DATA FOR ANALYSIS -
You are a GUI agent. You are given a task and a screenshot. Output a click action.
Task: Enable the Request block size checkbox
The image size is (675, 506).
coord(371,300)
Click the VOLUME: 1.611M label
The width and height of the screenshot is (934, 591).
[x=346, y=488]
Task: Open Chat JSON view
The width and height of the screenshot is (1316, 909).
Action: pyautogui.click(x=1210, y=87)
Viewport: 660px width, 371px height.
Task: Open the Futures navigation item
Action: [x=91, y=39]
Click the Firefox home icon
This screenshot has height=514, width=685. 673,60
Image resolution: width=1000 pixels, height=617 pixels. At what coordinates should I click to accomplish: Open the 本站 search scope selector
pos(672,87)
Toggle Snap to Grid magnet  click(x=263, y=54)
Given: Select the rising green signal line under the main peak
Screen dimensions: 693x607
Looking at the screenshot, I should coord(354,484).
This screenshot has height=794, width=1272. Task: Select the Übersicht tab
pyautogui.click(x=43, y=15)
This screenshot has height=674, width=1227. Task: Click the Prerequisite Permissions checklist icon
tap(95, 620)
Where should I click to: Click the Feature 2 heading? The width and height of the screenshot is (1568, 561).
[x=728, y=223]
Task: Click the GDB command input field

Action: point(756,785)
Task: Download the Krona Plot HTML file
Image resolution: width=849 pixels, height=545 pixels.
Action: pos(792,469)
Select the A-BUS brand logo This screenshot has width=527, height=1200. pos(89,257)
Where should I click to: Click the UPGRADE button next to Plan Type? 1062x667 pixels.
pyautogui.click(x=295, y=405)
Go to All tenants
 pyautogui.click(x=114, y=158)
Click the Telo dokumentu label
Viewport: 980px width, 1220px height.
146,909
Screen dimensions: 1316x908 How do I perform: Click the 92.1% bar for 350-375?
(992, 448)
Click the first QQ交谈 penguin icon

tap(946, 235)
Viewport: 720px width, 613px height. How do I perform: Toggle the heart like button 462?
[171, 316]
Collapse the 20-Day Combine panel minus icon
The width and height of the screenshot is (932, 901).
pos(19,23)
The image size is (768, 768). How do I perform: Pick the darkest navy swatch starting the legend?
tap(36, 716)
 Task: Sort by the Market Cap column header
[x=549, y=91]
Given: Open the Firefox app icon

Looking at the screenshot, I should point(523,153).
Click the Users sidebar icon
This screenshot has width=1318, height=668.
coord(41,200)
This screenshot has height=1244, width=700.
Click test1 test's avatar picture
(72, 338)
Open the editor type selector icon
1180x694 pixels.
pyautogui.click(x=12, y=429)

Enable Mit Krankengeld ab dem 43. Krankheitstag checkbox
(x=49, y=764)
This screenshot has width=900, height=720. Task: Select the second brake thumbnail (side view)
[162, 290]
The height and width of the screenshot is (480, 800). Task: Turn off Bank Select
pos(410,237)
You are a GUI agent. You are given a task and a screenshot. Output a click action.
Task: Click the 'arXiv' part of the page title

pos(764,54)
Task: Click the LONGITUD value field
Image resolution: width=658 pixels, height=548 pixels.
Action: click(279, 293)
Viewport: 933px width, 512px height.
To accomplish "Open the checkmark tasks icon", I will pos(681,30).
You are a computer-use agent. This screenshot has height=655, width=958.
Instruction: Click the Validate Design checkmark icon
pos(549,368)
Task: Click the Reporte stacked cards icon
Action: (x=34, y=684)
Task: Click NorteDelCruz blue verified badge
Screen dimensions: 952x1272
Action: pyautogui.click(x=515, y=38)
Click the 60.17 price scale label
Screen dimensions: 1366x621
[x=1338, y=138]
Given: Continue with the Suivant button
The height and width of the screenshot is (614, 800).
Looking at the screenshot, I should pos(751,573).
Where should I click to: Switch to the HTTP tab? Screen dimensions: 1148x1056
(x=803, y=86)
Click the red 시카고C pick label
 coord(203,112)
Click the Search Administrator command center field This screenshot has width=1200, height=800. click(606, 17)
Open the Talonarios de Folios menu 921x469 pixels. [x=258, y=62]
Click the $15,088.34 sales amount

WHAT YOU WILL DO - In the entries above, the lines between the one holding "Task: Click NorteDelCruz blue verified badge" and the one holding "Given: Continue with the Suivant button", inclusive, are to be printed exactly as written, and those alone.

COMPLETED EXERCISE -
Task: Click NorteDelCruz blue verified badge
Screen dimensions: 952x1272
Action: pyautogui.click(x=515, y=38)
Click the 60.17 price scale label
Screen dimensions: 1366x621
[x=1338, y=138]
Given: Continue with the Suivant button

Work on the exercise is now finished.